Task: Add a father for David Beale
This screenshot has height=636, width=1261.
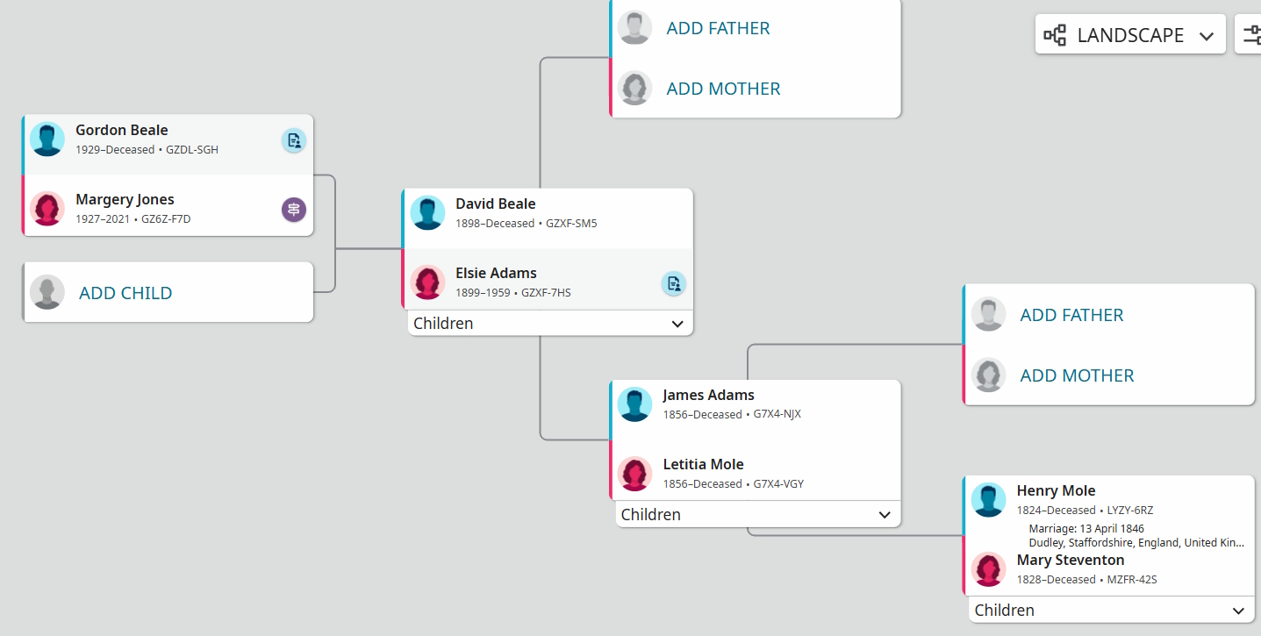Action: (718, 28)
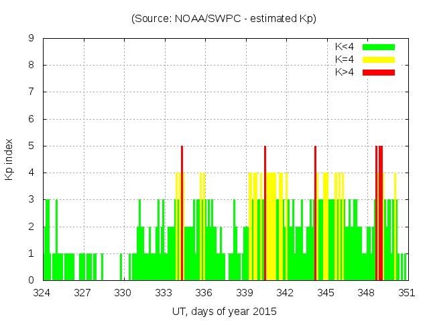Click the x-axis tick label 330
Image resolution: width=429 pixels, height=321 pixels.
point(123,293)
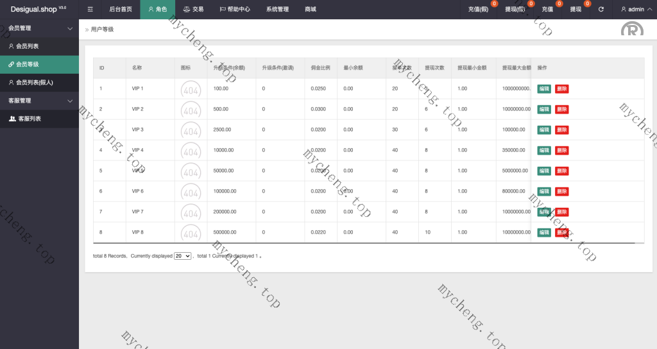
Task: Click red 删除 button for VIP 6
Action: pyautogui.click(x=561, y=192)
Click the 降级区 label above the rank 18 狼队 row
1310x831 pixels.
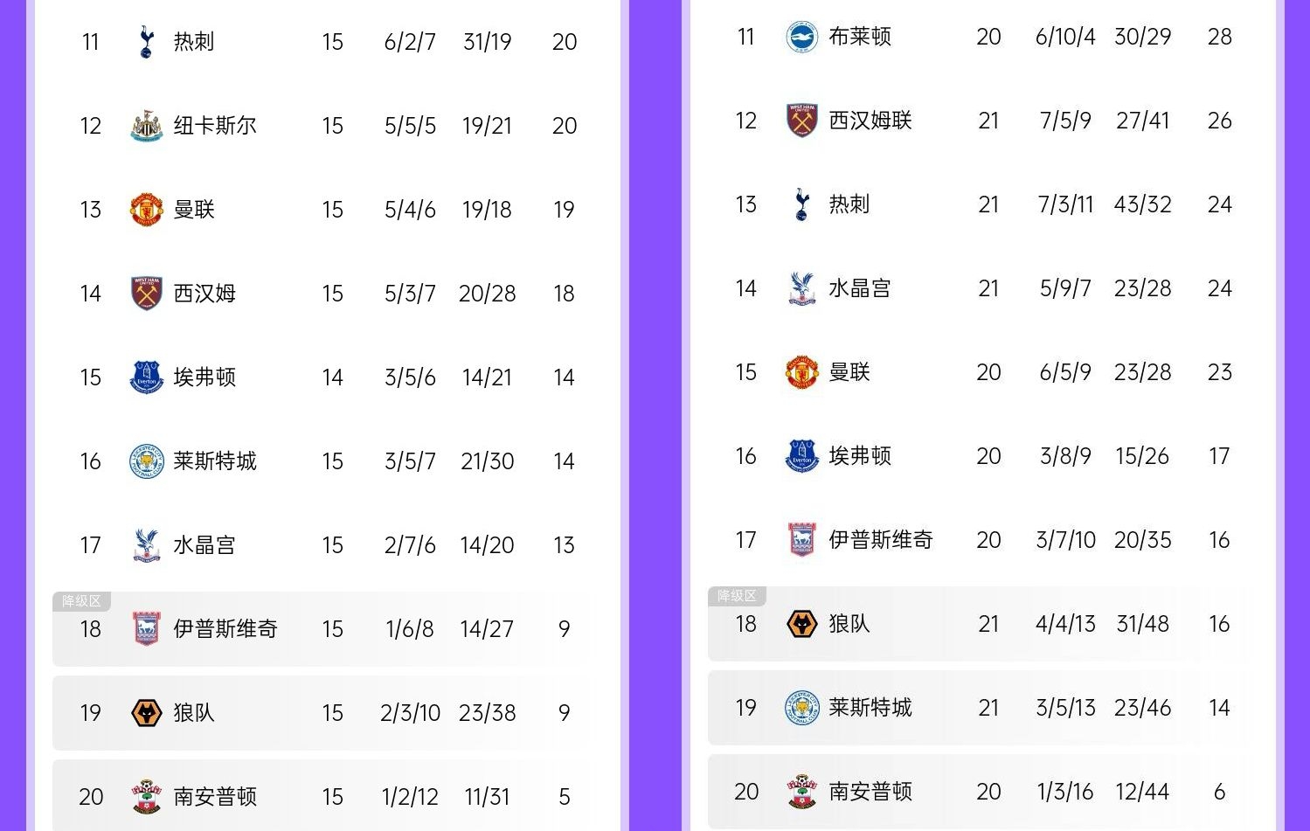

[Directions for this task] Update these lines by putting "mother" in place of "father", leaving everything else unchanged. Give all of the lines in your answer, but leave out the pictures.

[Correct result]
Task: Add a mother for David Beale
This screenshot has height=636, width=1261.
Action: (718, 28)
Click the x-axis tick label 330
Image resolution: width=429 pixels, height=321 pixels.
point(123,293)
Task: Click red 删除 button for VIP 6
Action: pyautogui.click(x=561, y=192)
Click the 降级区 label above the rank 18 狼队 row
1310x831 pixels.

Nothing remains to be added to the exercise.